§ **Work request 1**:
List every person named in the news article about the school stabbing, including its authors.
§ **Work request 2**:
From the news article about the school stabbing, extract the passage that begins at the words "By Richard Simon" and stops after the words "were wounded too.", copying it character for character.

(Text passage begins)

After Pennsylvania School Stabbing, Community, Students Seek Solace

After Pennsylvania School Stabbing, Community, Students Seek Solace

By Richard Simon and Alana Semuels, Los Angeles Times

MURRYSVILLE, PA — Students who witnessed Wednesday’s stabbing rampage at Franklin Regional High School felt as if they had survived a horror movie.

Some attended an evening prayer service for at least 19 students and two adults who were wounded in the morning attack. Alex Hribal, 16, has been charged as an adult with four counts of attempted homicide, 21 counts of aggravated assault and one count of bringing a weapon on school property, said his attorney, Patrick Thomassey. Hribal is being held without bail.

Brenda Gossar, a 10th-grader, was standing at her locker when she turned around and saw a young man stabbing people, she said. One of her friends was stabbed in the back, and Gossar feared she might be next.

“I just ran,” she said.

Other friends were wounded too.

“I thought it was a dream,” Gossar said.

Later, she visited her injured friends in the hospital, where one was in critical condition.

The suspect, Hribal, had been bullied, she said.

“People picked on him,” she said. “I think he targeted people who were bullying him, who he didn’t like. He looked scared, and he looked angry.”

Hribal was quiet, she said, and he had ignored the bullying until Wednesday morning.

On Wednesday night, Gossar had to excuse herself from a prayer service at Newlonsburg Presbyterian Church, which is about a block from the school, to meet with a grief counselor because she’s having trouble dealing with the violence, she said.

(Text passage ends)
(Extracted information begins)

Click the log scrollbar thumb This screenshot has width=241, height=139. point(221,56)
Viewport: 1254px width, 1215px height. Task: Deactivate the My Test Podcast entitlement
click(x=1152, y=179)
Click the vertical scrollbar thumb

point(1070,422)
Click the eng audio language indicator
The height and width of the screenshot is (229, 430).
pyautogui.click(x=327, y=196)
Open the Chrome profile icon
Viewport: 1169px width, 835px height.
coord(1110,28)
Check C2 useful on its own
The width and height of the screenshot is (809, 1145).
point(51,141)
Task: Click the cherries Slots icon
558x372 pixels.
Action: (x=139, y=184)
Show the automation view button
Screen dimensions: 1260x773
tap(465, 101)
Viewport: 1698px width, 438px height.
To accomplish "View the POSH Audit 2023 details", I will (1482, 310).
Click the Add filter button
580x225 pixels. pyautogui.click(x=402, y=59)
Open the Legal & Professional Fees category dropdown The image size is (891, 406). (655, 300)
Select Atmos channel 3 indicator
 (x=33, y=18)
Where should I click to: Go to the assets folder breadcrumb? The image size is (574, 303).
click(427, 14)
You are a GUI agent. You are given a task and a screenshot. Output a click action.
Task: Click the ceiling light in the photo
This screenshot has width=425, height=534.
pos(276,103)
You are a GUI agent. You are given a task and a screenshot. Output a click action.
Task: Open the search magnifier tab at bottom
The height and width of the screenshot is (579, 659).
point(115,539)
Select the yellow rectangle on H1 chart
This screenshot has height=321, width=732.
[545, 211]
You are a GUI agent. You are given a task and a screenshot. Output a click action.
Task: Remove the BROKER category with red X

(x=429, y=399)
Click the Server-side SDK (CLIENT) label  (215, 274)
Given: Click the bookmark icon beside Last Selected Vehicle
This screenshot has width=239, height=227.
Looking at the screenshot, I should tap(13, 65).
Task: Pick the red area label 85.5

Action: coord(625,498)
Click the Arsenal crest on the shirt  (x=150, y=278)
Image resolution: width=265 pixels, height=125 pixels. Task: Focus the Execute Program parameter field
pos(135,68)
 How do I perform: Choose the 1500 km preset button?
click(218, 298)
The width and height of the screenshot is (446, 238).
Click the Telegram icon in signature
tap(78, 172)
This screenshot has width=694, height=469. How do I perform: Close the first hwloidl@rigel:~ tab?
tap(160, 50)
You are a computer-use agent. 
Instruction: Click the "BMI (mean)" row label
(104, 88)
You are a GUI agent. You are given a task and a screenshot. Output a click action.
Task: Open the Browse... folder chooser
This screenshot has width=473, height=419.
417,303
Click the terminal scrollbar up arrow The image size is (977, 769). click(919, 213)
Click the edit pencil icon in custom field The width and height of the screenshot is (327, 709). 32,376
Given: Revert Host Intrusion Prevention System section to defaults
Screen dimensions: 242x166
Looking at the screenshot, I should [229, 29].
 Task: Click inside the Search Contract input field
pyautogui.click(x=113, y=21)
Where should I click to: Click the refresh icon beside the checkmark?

(Extracted information ends)

§ **Response 1**:
Richard Simon
Alana Semuels
Alex Hribal
Patrick Thomassey
Brenda Gossar

§ **Response 2**:
By Richard Simon and Alana Semuels, Los Angeles Times

MURRYSVILLE, PA — Students who witnessed Wednesday’s stabbing rampage at Franklin Regional High School felt as if they had survived a horror movie.

Some attended an evening prayer service for at least 19 students and two adults who were wounded in the morning attack. Alex Hribal, 16, has been charged as an adult with four counts of attempted homicide, 21 counts of aggravated assault and one count of bringing a weapon on school property, said his attorney, Patrick Thomassey. Hribal is being held without bail.

Brenda Gossar, a 10th-grader, was standing at her locker when she turned around and saw a young man stabbing people, she said. One of her friends was stabbed in the back, and Gossar feared she might be next.

“I just ran,” she said.

Other friends were wounded too.